Bleeding is an important complication of heparin therapy. A number of low molecular weight heparin fractions produce less bleeding than standard heparin for an equivalent antithrombotic effect in experimental animals. Low molecular weight heparin fractions and fragments are produced by a number of different procedures but their relative effects on haemostasis and thrombosis have not been evaluated. We have compared the antithrombotic and haemorrhagic effects of two low molecular weight heparin fragments and of a heparinoid with porcine mucosa heparin and related these in vivo findings to the results of ex vivo tests of blood coagulation and in vitro tests of platelet vivo tests of blood coagulation and in vitro tests of platelet function. Haemorrhage was assessed using a rabbit ear bleeding model. The antithrombotic effects were assessed by measuring inhibition of a tissue thromboplastin-induced jugular vein thrombus and by inhibition of fibrin and platelet accumulation in an arterial-venous shunt.
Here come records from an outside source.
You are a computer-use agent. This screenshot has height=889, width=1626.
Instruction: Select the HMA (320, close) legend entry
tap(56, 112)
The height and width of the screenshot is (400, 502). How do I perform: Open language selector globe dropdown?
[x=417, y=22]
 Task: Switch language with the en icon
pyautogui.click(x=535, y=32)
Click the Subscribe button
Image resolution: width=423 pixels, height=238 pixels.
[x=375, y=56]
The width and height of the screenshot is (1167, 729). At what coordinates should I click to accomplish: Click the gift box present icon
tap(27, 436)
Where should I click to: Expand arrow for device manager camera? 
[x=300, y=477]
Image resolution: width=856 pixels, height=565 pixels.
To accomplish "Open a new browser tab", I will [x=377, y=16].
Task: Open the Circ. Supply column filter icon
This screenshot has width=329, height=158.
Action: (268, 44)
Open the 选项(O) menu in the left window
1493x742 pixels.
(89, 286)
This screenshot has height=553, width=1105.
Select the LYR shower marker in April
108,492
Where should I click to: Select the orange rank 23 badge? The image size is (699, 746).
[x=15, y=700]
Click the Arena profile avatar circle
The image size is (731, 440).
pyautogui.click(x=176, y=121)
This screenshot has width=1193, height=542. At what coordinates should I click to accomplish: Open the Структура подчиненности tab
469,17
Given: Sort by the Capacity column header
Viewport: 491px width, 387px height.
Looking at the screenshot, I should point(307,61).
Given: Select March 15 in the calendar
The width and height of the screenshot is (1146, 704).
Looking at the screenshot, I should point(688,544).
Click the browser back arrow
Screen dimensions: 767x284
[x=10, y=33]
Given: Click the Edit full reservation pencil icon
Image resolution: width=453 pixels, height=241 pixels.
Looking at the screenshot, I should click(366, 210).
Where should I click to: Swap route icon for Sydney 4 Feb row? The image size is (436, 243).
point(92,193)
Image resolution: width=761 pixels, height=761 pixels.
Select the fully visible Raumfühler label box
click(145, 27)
The ex vivo anticoagulant effects were assessed with the thrombin clotting time, activated partial thromboplastin time and anti-Xa assay, and the effect of these glycosaminoglycans on platelet function was assessed by measuring collagen-induced platelet aggregation. For a similar antithrombotic effect, standard heparin produced significantly more bleeding than the other 3 glycosaminoglycans. The antithrombotic effects of all 4 glycosaminoglycans occurred at similar levels of anti-Xa activity but there was no relationship between blood loss and the effects of these glycosaminoglycans on any of the other tests of blood coagulation. Standard heparin had a greater inhibitory effect on collagen-induced platelet aggregation than the low molecular weight glycosaminoglycans, supporting the possibility that the increased bleeding observed with heparin is related in part to its inhibitory effect on platelet function.